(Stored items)
•••

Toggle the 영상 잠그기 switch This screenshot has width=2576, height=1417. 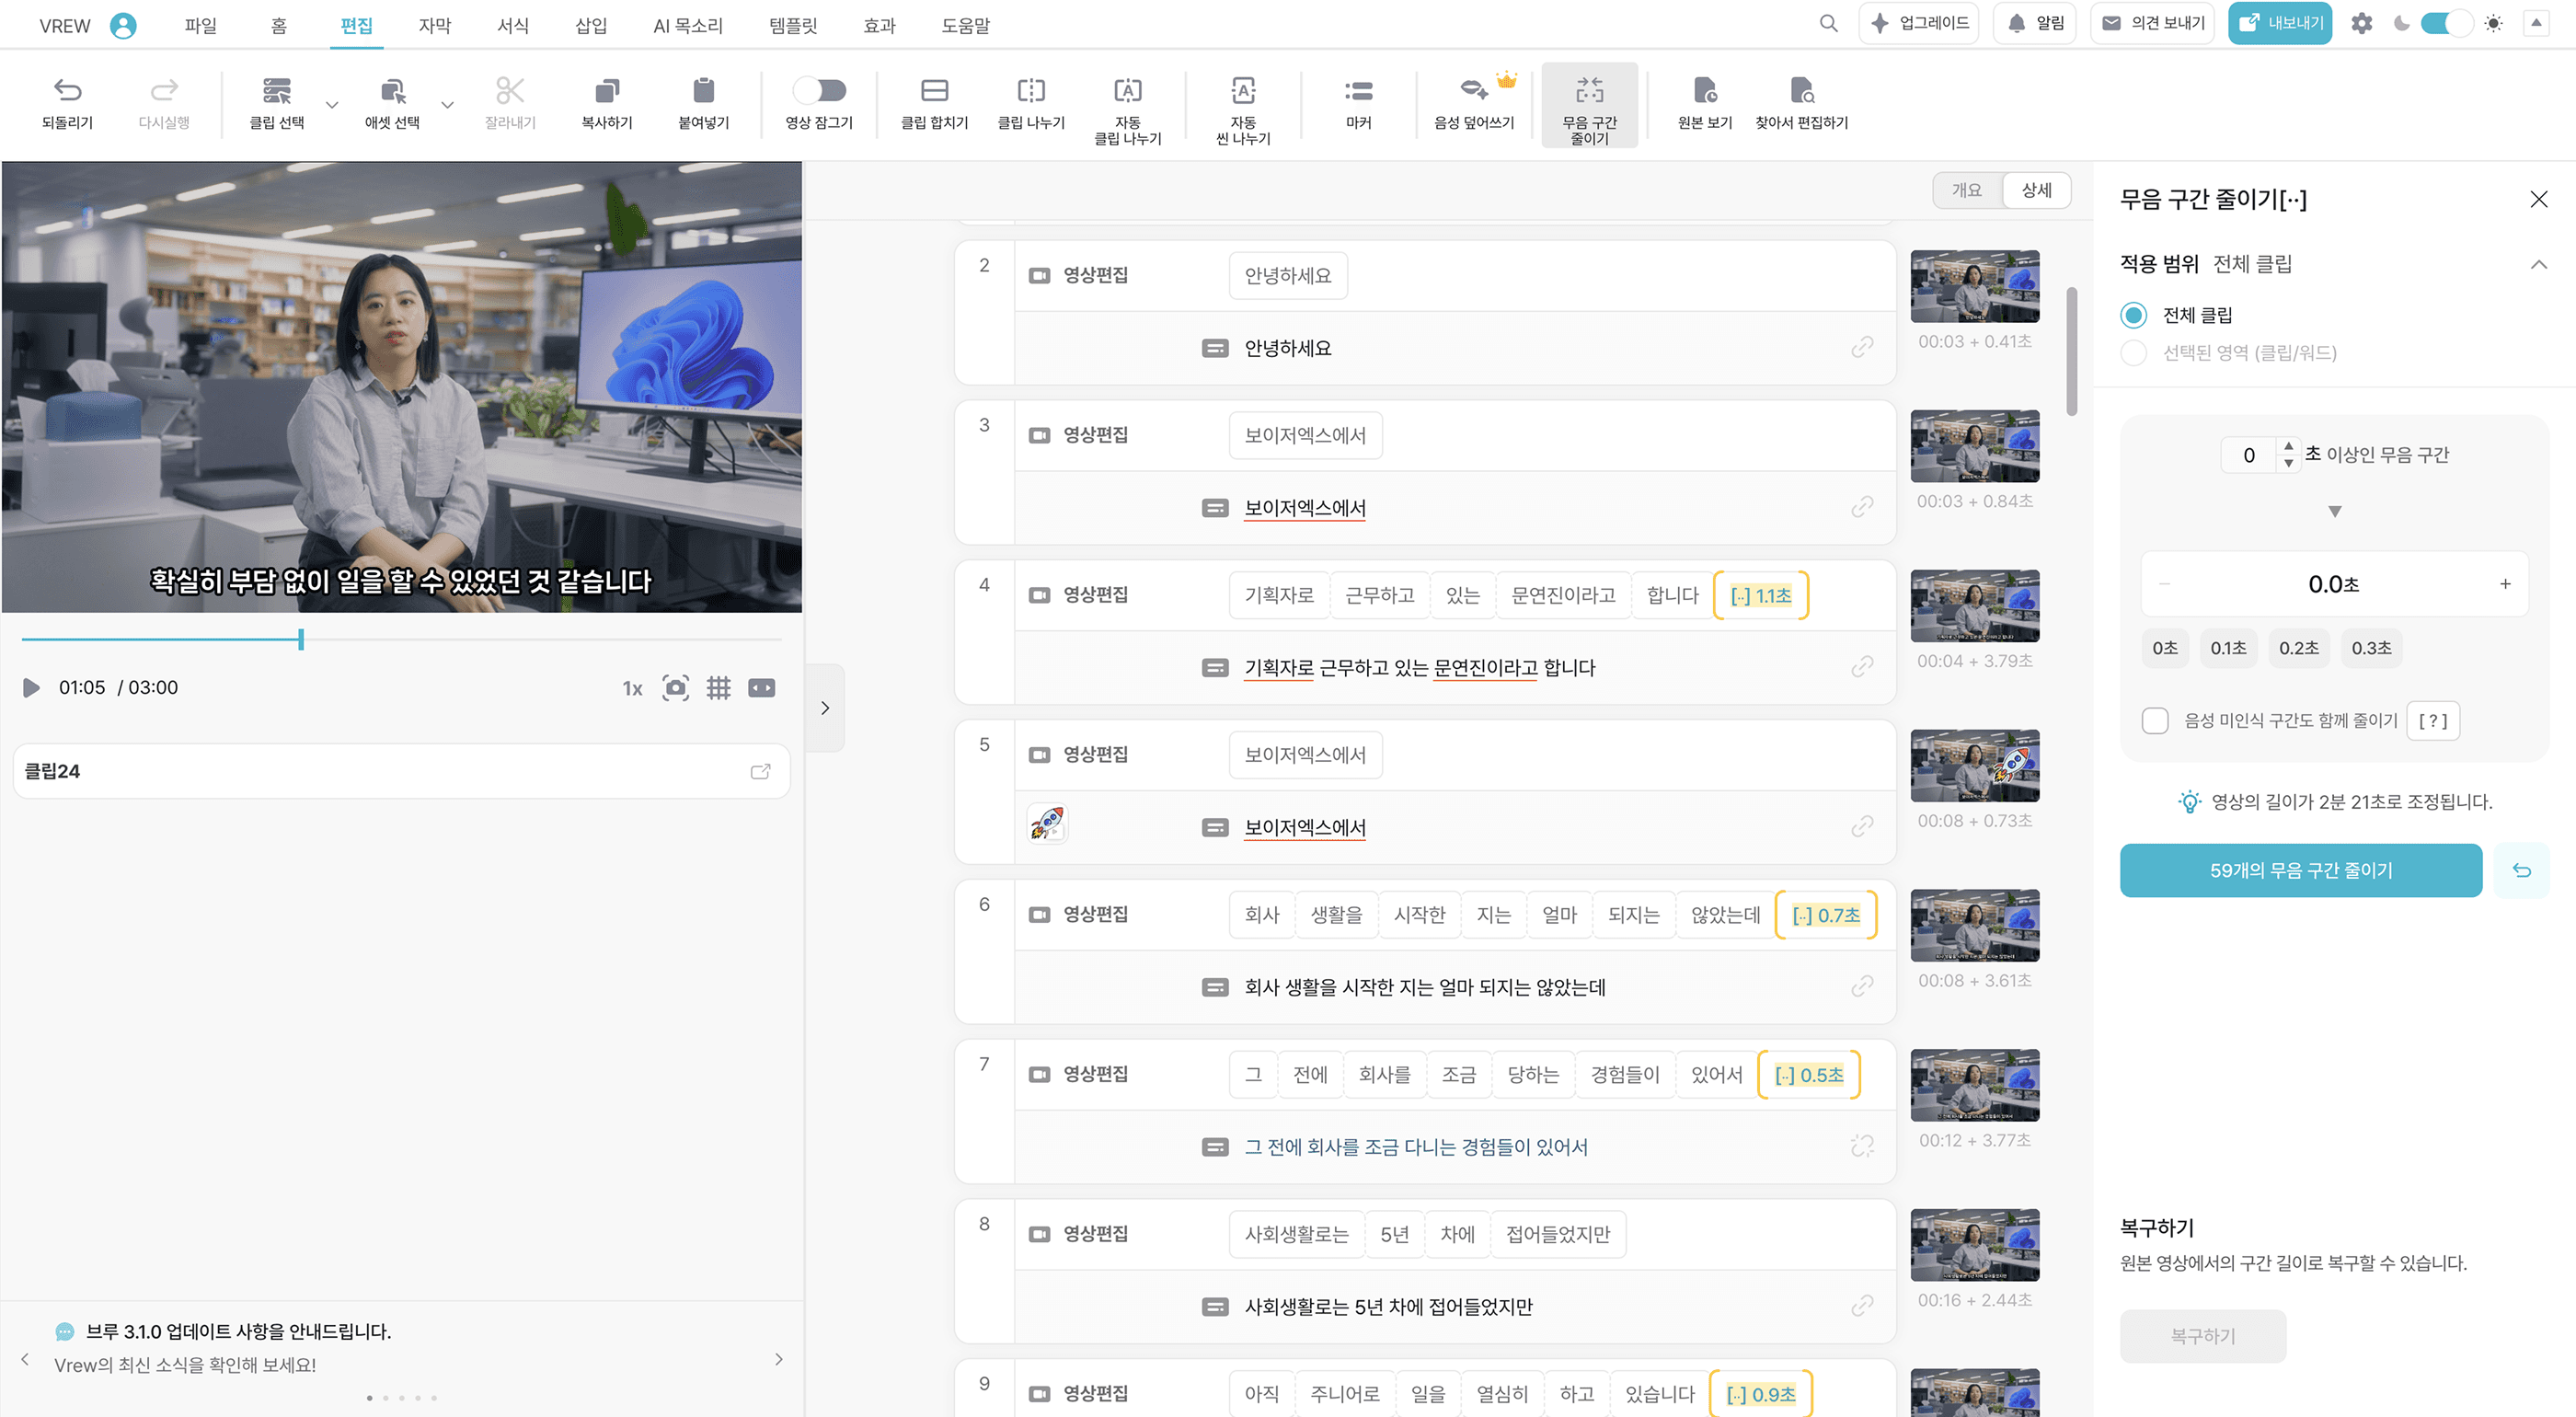click(x=819, y=91)
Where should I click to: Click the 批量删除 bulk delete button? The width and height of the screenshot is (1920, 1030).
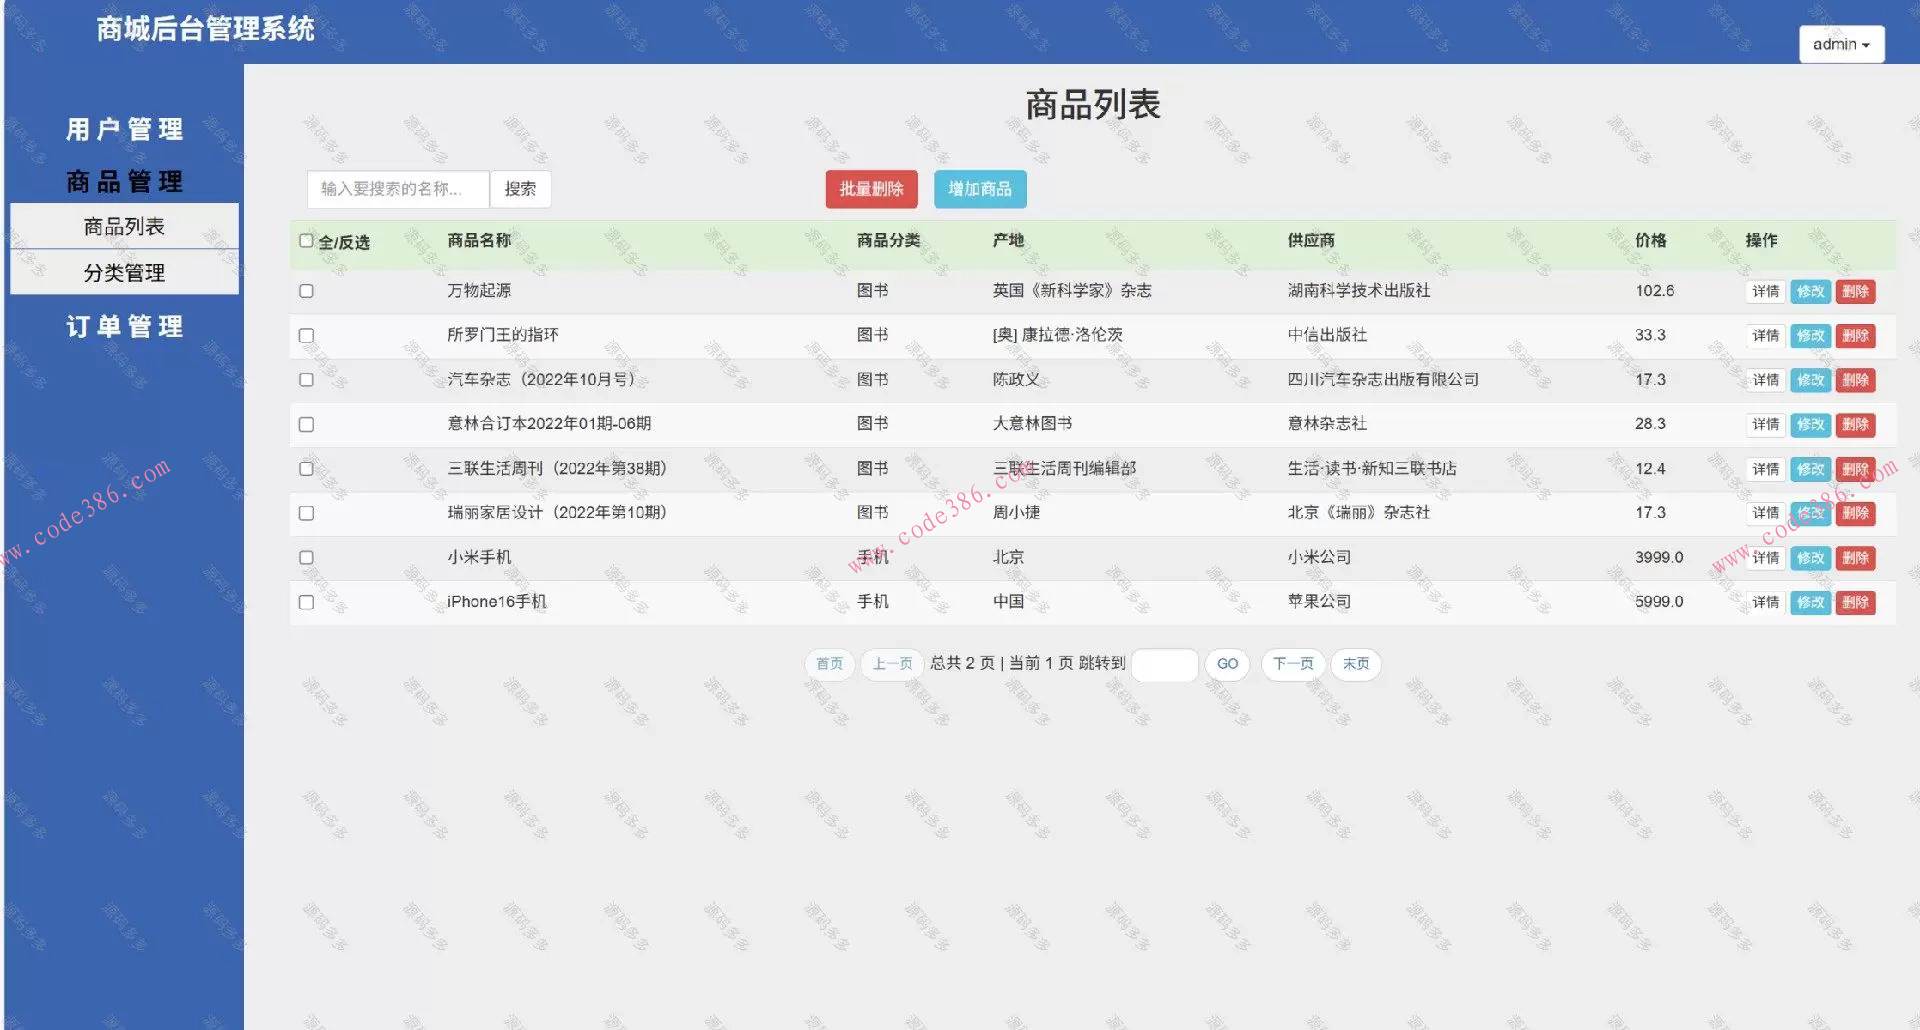pos(870,189)
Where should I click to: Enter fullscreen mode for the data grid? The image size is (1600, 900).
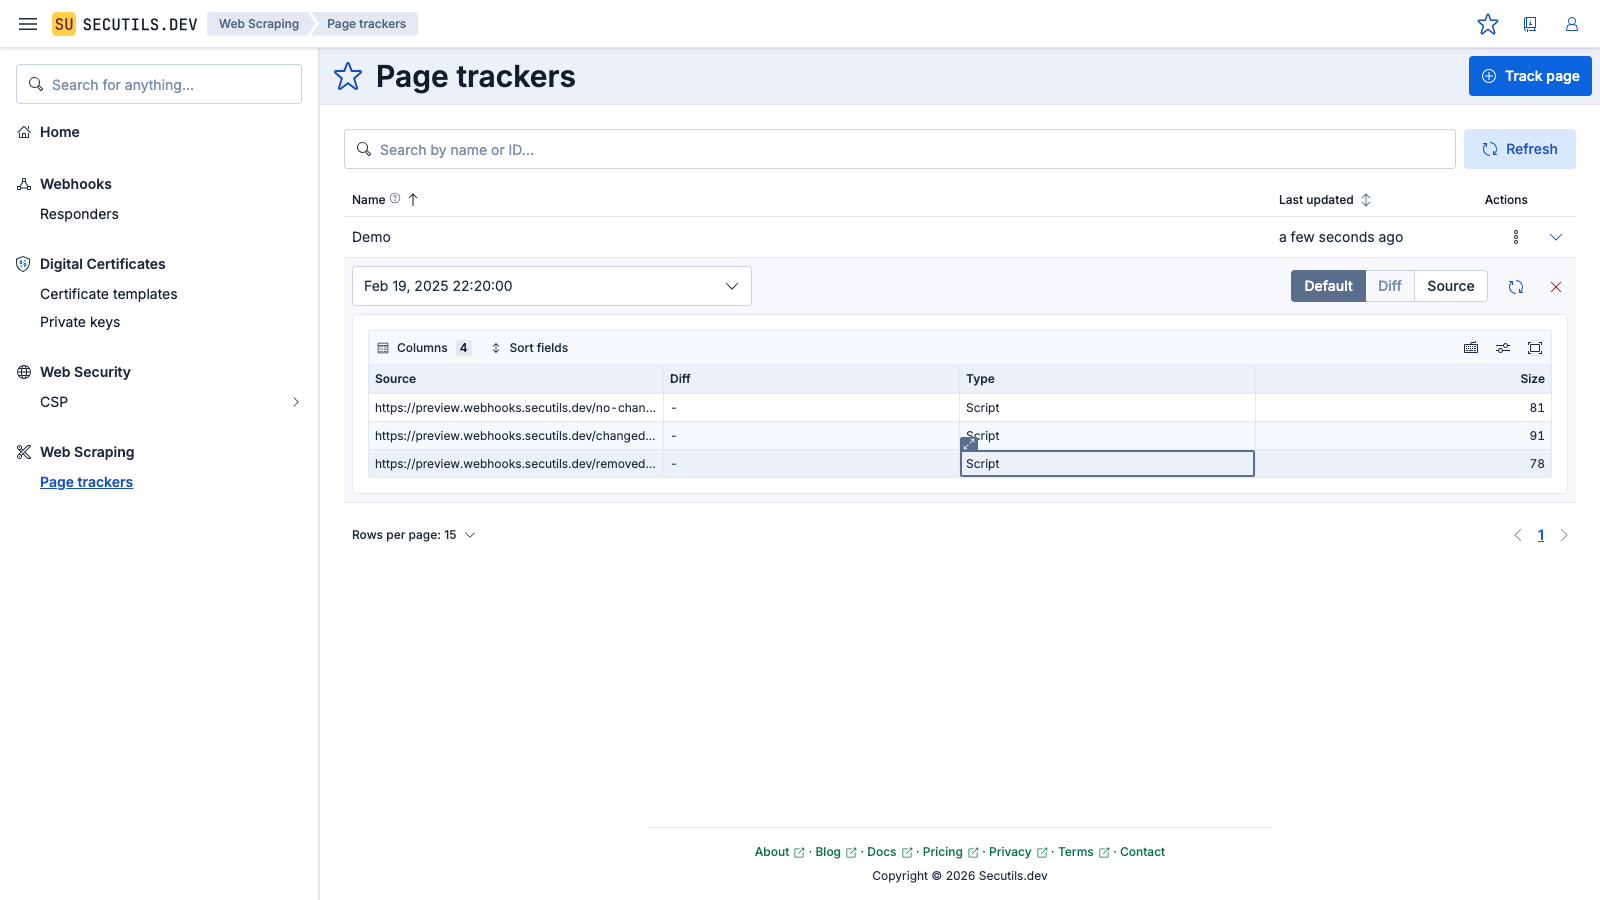click(1535, 347)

•••

#### Required action:
Return, exactly as they appear, the lines from the line containing "Where should I click to: Enter" through the end of the records above, both ends included, without pictures.

#### Solution for this problem:
Where should I click to: Enter fullscreen mode for the data grid? The image size is (1600, 900).
click(1535, 347)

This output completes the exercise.